While many geneal­o­gists may jump to the con­clu­sion that their fam­i­ly is not in these records, so they do not mat­ter to them, I think the point is that this will be a pow­er­ful resource for schol­ars of all types, espe­cial­ly his­to­ri­ans and fam­i­ly his­to­ri­ans who seek to put the fam­i­lies they research into an his­tor­i­cal con­text. The suc­cess of this project will add to the even larg­er Google Books and Euro­peana projects, and serve as a guide and as per­sua­sion for many oth­er kinds of libraries, archives, and repos­i­to­ries to dig­i­tize their mate­ri­als.

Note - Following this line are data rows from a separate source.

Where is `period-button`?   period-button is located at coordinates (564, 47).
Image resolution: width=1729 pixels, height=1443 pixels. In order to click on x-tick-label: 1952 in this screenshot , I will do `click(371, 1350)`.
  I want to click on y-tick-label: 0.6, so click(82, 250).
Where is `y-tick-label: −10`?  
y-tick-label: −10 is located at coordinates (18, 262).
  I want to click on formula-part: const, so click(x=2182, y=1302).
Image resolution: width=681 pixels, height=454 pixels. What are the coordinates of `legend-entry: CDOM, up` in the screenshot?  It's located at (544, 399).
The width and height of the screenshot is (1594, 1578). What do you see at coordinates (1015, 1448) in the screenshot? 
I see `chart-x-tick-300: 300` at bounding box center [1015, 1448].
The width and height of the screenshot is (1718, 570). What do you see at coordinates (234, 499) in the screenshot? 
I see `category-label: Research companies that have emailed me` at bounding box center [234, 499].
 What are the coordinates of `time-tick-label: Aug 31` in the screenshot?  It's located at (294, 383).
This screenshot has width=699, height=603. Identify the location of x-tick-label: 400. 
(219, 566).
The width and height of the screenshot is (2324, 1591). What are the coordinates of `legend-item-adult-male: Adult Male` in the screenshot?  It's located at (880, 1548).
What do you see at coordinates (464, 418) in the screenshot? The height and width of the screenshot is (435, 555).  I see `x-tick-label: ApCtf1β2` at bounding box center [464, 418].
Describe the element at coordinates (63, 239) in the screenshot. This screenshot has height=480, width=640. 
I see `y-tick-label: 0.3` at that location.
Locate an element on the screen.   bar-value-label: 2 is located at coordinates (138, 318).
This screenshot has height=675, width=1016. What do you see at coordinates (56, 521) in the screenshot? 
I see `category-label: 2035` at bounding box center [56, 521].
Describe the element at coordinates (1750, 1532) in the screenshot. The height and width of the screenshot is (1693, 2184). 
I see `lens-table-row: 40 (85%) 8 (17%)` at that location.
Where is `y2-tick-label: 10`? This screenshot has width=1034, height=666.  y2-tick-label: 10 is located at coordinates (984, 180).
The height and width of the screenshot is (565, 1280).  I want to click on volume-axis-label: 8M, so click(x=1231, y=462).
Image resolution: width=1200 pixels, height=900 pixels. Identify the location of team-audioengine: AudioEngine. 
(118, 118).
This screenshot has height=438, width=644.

The pop­u­lar media (and Ancestry.com and its com­peti­tors) imply that more genealog­i­cal records have been dig­i­tized than in fact have been. Nev­er­the­less, I say: The more dig­i­ti­za­tion, the bet­ter. The ben­e­fits of dig­i­ti­za­tion can be sum­ma­rized as fol­lows. Dig­i­ti­za­tion:

  1. Cre­ates a back­up copy of the orig­i­nal doc­u­ment.
  2. Allows archivists to lim­it han­dling of rare and frag­ile doc­u­ments, since a dig­i­tal copy can be made avail­able instead for most pur­pos­es.
  3. Makes mate­ri­als more wide­ly avail­able, with less con­cern for time and space, 24 hours a day, over the Inter­net.

To clar­i­fy the state of things with dig­i­tal genealog­i­cal records: Yes, many records have been dig­i­tized; no, the vast major­i­ty of records have not been dig­i­tized. So, I wel­come the launch of the JFK Library dig­i­tal archives, and of any dig­i­tized records, as anoth­er brick in an edi­fice that will nev­er be ful­ly con­struct­ed.